Extracto de página —
La única carretera asfaltada de Gambia es una vía de doble sentido que sale de la capital y discurre en paralelo al río que da nombre al país. El asfalto termina 150 kilómetros después y se abre un camino de arcilla entre la espesura verde. A los lados se levantan chabolas de adobe y tejados de paja donde los niños corren descalzos y con la cara llena de barro y donde las familias comen con las manos en cuclillas alrededor de una palangana de arroz.
Una de esas aldeas se llama Tendaba y está pegada al río. Allí viven 700 vecinos que corren nerviosos alrededor de cualquier hombre blanco que se acerque por allí. Tendaba es uno de los lugares de partida de los miles de jóvenes gambianos que cada día vemos por las calles de muchas ciudades españolas. Algunos sobreviven como manteros después de haber cruzado un mar en cayuco y un desierto en camión.
El sueño de cualquier gambiano es recorrer el camino que separa Tendaba de la Puerta del Sol.
Keba Hadim tiene 24 años y es el maestro de Tendaba. La escuela, una sencilla construcción de piedra en la que niños de todas las edades se amontonan en los pupitres de madera, fue levantada por una ONG española hace dos años.
El hermano de Keba murió a principios de 2014 intentando alcanzar Canarias a bordo de un cayuco en el que viajaban unos 150 jóvenes que habían salido de Mauritania. Sólo 32 sobrevivieron al naufragio.
–¿Tú qué quieres ser de mayor?– le pregunto a uno de los alumnos de Keba que apenas tiene ocho años.
–Yo quiero irme a Europa.
"Es un síndrome", explica el profesor. "Yo lo llamo el síndrome del cayuco. Todos los niños de Gambia quieren irse a Europa. Es lo único en lo que piensan, el único futuro que contemplan. Sobre los 13 años empiezan a intentarlo”.
Yoro Gai tiene 26 años y vive en Madrid desde 2009. Llegó a Canarias en cayuco después de cuatro años trabajando como pescador en Mauritania y Senegal. Hoy tiene permiso de residencia, estudia para sacarse el bachillerato y es miembro del partido Por un Mundo más Justo.
"Lo único que los chicos de Gambia tienen en la cabeza es venir a Europa", cuenta en la mesa de una cafetería madrileña mientras bebe un refresco de naranja. "¿Qué otra cosa pueden desear? En Gambia no hay mercado laboral ni universidades. O vienen a Europa o se quedan sentados en el bordillo de una calle el resto de su vida".

Qué harás —
(1) Reescribe el pasaje del texto sobre Gambia que empieza en "Keba Hadim tiene" y termina después de "hace dos años.", poniendo "profesor" en lugar de "maestro".
(2) Según el texto sobre Gambia, ¿son ciertas estas afirmaciones? (a) El asfalto de la carretera termina 150 kilómetros después de la capital. (b) Yoro Gai vive en Madrid desde 2014. (c) La escuela de Tendaba la levantó una ONG española.
(3) Escribe la continuación del texto sobre Gambia a partir de su última frase.
El material no tiene relación con el texto sobre Gambia.

Datos extraídos —
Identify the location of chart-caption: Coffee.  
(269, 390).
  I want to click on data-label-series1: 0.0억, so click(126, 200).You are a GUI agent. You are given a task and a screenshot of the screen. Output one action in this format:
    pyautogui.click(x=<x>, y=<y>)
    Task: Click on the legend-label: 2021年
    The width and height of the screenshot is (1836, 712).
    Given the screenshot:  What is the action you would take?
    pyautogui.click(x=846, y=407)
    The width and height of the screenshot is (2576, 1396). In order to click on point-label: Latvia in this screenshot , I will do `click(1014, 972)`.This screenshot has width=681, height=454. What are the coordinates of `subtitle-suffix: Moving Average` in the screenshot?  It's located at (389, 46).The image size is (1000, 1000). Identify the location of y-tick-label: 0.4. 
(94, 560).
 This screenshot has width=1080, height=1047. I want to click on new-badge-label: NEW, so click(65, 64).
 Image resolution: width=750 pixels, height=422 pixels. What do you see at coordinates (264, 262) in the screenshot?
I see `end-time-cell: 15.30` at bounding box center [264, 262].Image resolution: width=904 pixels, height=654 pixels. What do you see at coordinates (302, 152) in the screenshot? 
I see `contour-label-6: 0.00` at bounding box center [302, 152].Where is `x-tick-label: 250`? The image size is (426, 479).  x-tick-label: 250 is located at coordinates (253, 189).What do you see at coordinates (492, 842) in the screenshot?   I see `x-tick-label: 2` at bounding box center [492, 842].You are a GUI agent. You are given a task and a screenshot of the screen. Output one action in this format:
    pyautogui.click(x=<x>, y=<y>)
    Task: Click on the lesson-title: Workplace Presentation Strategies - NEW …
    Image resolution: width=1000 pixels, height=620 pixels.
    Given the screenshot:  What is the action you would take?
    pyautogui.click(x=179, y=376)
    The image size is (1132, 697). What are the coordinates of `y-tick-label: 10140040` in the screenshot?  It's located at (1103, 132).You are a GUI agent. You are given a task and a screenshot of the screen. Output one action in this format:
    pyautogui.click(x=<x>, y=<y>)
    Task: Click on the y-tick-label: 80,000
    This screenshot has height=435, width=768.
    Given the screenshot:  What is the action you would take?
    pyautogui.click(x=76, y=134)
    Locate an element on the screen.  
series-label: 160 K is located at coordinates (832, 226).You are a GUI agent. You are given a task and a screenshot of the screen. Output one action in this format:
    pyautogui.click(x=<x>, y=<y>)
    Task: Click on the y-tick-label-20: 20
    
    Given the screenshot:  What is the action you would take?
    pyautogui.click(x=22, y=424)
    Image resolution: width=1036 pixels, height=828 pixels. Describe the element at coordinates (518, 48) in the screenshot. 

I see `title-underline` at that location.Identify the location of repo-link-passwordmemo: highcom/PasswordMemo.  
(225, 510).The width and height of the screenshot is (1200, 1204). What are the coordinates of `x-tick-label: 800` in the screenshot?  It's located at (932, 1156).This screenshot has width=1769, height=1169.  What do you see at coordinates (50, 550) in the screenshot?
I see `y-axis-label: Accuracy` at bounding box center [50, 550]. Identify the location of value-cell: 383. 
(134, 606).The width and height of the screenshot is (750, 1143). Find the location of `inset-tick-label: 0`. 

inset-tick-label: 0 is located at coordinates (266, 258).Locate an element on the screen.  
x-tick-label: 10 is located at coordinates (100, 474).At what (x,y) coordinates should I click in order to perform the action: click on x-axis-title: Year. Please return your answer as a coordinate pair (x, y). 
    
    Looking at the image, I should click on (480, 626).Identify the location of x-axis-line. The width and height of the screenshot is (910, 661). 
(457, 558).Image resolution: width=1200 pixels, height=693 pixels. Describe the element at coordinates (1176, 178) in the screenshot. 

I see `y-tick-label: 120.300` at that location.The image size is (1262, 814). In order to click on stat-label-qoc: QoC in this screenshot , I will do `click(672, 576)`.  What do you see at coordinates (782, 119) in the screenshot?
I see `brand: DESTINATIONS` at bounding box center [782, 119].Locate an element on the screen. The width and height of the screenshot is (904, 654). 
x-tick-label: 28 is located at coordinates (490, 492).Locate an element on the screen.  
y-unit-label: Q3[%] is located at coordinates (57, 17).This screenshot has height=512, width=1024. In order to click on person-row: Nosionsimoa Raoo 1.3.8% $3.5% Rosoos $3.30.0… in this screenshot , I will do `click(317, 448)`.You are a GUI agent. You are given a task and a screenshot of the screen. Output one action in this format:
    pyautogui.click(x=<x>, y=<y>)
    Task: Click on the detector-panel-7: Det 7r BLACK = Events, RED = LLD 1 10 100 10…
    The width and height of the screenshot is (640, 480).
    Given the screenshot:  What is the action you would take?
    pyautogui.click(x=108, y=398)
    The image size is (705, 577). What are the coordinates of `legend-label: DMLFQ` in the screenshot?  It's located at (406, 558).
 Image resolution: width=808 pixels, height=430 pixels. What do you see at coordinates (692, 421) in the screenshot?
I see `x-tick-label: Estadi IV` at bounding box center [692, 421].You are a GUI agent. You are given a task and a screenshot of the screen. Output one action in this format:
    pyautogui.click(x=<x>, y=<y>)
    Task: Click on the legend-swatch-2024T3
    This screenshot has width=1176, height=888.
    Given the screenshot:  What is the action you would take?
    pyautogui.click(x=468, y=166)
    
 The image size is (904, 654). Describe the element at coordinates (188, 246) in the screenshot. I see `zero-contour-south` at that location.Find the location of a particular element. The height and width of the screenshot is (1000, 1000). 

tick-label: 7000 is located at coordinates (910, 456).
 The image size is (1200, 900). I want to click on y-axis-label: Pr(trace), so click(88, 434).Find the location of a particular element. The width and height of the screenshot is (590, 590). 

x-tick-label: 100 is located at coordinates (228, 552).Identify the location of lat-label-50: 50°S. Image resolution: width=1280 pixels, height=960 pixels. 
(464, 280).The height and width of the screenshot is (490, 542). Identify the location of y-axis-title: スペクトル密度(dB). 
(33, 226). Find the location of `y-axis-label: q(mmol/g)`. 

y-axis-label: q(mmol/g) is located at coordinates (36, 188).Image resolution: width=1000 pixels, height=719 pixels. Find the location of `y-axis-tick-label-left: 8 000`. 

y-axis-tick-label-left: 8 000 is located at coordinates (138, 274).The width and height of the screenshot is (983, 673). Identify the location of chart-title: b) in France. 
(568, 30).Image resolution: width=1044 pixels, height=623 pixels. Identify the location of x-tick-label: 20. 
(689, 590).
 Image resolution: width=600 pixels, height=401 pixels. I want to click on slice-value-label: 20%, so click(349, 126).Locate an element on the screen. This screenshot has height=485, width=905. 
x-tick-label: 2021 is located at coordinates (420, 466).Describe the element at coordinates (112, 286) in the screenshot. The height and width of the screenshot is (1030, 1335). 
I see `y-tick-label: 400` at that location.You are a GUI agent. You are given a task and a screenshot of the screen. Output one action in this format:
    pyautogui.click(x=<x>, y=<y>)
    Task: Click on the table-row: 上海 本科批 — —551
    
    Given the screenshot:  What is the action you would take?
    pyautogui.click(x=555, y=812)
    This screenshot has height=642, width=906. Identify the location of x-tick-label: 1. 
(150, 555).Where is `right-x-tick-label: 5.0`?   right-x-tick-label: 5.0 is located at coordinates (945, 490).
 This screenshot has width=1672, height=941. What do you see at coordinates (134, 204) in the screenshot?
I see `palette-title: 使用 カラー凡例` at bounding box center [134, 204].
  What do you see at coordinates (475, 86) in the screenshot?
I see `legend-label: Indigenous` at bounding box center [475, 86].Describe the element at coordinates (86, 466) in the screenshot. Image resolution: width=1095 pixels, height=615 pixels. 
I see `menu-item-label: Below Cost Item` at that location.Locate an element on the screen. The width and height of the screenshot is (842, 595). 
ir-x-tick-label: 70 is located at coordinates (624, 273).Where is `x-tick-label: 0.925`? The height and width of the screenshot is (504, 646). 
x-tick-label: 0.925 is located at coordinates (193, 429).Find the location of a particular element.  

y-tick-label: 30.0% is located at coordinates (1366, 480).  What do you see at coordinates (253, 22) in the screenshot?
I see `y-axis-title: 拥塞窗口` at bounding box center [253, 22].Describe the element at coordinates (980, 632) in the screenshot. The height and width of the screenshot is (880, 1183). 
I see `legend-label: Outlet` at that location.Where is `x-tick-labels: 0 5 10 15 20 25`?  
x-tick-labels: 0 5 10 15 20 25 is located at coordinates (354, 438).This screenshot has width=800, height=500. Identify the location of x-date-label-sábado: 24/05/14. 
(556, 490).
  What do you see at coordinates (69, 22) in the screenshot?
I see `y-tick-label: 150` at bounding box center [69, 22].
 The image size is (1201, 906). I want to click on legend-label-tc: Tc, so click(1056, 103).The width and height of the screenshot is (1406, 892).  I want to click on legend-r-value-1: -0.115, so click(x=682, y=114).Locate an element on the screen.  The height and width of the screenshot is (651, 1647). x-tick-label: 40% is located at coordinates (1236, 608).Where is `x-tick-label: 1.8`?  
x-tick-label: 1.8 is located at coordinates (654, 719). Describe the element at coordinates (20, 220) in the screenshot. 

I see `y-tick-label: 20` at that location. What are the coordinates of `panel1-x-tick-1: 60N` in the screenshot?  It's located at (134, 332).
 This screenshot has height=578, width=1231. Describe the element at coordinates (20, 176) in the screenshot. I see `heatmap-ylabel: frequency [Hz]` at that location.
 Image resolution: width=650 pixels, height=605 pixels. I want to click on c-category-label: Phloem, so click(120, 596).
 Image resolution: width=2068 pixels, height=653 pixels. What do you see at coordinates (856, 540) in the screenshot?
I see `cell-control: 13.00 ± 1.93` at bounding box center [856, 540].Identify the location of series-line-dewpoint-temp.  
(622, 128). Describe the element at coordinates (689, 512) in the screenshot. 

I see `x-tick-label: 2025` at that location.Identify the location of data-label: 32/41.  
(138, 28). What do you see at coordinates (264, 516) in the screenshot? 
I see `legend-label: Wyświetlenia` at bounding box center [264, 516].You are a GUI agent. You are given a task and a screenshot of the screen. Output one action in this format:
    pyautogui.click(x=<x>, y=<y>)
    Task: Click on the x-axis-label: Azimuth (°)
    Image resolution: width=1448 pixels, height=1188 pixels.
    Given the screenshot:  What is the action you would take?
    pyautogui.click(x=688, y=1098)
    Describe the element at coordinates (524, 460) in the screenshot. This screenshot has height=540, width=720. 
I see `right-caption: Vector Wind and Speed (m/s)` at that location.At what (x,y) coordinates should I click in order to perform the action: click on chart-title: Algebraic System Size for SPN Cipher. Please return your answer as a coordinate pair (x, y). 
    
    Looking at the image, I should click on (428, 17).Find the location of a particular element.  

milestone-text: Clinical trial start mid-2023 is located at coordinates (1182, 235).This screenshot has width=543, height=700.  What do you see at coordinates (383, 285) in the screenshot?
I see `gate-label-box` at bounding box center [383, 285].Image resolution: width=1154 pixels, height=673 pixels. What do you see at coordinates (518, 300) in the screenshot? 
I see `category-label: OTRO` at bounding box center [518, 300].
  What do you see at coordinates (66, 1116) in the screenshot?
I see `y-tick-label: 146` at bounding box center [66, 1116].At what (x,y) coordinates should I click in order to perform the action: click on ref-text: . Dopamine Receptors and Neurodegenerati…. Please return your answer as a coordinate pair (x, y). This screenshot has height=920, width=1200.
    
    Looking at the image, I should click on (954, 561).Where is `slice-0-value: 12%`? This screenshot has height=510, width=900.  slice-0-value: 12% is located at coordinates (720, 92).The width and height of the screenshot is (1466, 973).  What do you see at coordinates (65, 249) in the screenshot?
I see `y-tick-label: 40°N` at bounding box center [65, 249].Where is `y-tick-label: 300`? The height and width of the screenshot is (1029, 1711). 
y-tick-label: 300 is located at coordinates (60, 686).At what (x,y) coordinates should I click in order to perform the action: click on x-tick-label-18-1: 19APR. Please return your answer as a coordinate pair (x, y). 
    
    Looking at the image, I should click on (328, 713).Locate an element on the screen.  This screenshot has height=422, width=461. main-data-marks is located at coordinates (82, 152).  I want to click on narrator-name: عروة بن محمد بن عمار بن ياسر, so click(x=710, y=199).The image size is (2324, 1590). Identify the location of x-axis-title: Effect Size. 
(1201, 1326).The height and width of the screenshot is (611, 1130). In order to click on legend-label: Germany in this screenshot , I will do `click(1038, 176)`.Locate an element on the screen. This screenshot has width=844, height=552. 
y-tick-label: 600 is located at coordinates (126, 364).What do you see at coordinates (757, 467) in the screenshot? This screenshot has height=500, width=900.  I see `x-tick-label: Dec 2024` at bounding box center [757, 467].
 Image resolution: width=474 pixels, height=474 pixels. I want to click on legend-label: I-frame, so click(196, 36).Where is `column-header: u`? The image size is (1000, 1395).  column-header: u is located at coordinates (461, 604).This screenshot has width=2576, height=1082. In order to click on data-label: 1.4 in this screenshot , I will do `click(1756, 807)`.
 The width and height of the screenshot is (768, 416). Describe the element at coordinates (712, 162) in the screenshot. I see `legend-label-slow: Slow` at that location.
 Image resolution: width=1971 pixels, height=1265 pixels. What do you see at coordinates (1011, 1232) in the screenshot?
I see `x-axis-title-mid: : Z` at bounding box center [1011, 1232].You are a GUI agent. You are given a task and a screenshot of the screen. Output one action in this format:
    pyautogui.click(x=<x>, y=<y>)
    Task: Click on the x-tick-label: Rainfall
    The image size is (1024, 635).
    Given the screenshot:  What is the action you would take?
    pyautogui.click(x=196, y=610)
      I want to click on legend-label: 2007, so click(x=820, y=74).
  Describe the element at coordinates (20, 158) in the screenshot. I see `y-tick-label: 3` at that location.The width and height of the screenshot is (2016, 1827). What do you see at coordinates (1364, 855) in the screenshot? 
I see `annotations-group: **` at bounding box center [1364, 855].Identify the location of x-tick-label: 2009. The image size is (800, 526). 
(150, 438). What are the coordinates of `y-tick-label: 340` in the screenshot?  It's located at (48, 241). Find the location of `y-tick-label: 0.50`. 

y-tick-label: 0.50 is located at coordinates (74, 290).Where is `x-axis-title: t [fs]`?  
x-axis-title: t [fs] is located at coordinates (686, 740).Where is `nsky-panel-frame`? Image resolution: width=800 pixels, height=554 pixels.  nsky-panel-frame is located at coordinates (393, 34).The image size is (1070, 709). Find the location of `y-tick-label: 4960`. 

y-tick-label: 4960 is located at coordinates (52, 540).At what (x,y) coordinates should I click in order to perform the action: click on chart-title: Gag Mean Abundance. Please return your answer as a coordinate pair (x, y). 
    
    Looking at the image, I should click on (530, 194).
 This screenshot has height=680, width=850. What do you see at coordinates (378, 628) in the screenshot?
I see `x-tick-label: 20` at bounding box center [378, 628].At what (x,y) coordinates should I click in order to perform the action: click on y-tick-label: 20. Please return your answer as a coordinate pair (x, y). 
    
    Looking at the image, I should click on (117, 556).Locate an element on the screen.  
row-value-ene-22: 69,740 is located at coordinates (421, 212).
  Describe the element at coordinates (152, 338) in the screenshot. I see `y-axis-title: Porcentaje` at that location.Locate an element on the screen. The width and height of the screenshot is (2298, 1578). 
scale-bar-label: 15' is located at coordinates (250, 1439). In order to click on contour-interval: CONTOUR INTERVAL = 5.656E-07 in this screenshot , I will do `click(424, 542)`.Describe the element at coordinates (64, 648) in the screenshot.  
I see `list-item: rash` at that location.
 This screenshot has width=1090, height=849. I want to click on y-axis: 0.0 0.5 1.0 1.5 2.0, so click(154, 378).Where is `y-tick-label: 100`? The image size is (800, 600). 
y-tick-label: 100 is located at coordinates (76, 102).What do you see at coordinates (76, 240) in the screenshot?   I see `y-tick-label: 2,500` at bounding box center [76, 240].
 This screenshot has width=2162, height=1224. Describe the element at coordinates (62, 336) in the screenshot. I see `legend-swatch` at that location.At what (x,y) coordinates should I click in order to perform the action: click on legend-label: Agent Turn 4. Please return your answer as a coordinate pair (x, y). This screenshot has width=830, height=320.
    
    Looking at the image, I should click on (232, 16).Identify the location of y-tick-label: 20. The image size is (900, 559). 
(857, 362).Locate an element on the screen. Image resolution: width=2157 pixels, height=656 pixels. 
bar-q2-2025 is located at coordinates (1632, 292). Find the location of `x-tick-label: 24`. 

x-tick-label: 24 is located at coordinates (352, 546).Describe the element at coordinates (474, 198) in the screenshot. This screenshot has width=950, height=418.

Respuestas por punto —
(1)
Keba Hadim tiene 24 años y es el profesor de Tendaba. La escuela, una sencilla construcción de piedra en la que niños de todas las edades se amontonan en los pupitres de madera, fue levantada por una ONG española hace dos años.

(2)
(a) Sí: «El asfalto termina 150 kilómetros después».
(b) No: «vive en Madrid desde 2009».
(c) Sí: «fue levantada por una ONG española hace dos años».

(3)
Yoro explica que creció escuchando una frase: "Hay que irse a Europa". La decían sus amigos, sus vecinos y sus hermanos. En la Radio Nacional de Senegal, cuya frecuencia llega a Gambia, emiten un programa al que llaman chavales que han logrado alcanzar Europa.
"El problema es que sólo meten los testimonios de aquellos que trabajan y ganan dinero. Es como hacer un llamamiento a gran escala", dice Yoro.
En la aldea donde imparte sus clases el maestro Keba, este año han muerto ocho jóvenes intentando atravesar el mar. Muchos más están ahora en ruta por Mauritania o Libia o han logrado llegar a Europa. Al alcanzar la adolescencia, se largan. Son pocas las familias que no tienen a alguien que lo haya intentado.
La última vez que Keba habló con su hermano estaba a punto de subir a bordo del cayuco. "Me llamó desde Mauritania y yo le dije que no se fuera porque era muy peligroso", recuerda el profesor. No volvió a saber de él hasta que le comunicaron su muerte. Ahora Keba intenta que los niños salgan del síndrome. Su objetivo es que contemplen posibilidades para abrirse paso en su propio país sin necesidad de lanzarse al mar.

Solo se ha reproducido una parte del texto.